Even if OTC approval can't be won, Rogaine will continue to get marketing support, including a 30-minute infomercial now before the FDA, the company said.
Upjohn has supported Rogaine with an estimated $20 million marketing campaign that skewed younger and more toward women early this year. TV, print and direct marketing, using a toll-free number in ads, are included. Kobs & Draft, New York, is the agency.
Still, the future of the product has to be in question if final FDA approval isn't won.
Sales of Rogaine, introduced in the late 1980s, slid 31% to $110 million last year. Part of that was due to special retailer deals and discounting that led to drugstores hoarding the product in 1992 and buying little in the beginning of 1993; sales for the first two quarters of 1994 have been "on an even keel" at about $25 million per quarter, the spokesman said.
The FDA panel questioned how well Rogaine works and how big a healthcare concern baldness is.
Rogaine "has only a modest effect even in those instances when it works," said an FDA spokesman. "There also was a concern about self-diagnosis; everyone knows if they are losing hair, but they don't know if it is the result of pattern baldness or of a skin condition or, among women, more serious problems."

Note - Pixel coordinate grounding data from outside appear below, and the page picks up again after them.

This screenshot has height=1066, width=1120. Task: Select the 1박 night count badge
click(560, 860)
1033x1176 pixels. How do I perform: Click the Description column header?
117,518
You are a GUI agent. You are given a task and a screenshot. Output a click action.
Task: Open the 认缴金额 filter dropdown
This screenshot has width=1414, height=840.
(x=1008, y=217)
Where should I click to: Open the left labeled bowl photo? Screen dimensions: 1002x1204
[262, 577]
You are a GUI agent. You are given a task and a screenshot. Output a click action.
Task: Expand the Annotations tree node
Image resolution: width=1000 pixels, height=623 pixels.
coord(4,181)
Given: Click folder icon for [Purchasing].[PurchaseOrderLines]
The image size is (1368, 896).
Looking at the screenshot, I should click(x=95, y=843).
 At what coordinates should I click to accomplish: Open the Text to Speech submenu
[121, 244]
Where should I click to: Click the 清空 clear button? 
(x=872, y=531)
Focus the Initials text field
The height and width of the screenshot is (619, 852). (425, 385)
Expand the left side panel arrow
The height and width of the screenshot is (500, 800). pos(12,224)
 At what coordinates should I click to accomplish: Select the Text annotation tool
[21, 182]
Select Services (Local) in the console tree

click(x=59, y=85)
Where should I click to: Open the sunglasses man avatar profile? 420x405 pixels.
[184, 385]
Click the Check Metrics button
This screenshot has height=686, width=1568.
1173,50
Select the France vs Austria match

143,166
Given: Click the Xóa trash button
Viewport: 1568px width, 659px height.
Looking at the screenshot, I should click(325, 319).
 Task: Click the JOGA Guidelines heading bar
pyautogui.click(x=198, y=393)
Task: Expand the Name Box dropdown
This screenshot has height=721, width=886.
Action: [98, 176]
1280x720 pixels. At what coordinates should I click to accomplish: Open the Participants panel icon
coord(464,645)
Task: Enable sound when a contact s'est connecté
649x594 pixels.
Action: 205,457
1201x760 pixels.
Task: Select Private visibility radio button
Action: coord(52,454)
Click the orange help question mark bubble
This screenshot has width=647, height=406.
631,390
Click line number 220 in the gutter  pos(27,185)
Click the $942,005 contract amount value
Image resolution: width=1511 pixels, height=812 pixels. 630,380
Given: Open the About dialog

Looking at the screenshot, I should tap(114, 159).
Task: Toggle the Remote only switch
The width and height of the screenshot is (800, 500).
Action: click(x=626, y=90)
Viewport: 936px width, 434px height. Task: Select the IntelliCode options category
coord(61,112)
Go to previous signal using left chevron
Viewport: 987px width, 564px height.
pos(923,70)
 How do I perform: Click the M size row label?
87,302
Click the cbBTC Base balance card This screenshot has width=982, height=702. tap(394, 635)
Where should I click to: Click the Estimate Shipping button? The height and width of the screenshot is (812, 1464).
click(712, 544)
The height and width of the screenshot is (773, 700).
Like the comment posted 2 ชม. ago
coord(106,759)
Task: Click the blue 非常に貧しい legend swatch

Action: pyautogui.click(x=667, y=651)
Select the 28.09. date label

That may also be true of other OTC drugs, such as analgesics. But because they are usually not used for long periods of time, there aren't the same dangers, said the spokesman.
Most doctors keep patients on Rogaine for a full year to see if the product works, and even if it does, usage must be continuous to maintain hair regrowth. According to Upjohn, about two-thirds of women and one in three men respond to Rogaine.
"It's a little like nicotine patches," said Kate Griffe, manager of the pharmaceutical group at consultancy Kline & Co., Fairfield, N.J. "It's a long-term therapy with a lot of failure and a lot of repeat tries. Consumers want faster results."
Also last week, the FDA panel recommended against an OTC switch for SmithKline Beecham's Tagamet because of the dangers of interaction with other drugs.
However, the company noted the FDA supported the product's efficacy and is optimistic about eventual approval. As an OTC product, the ulcer drug would be recommended for heartburn.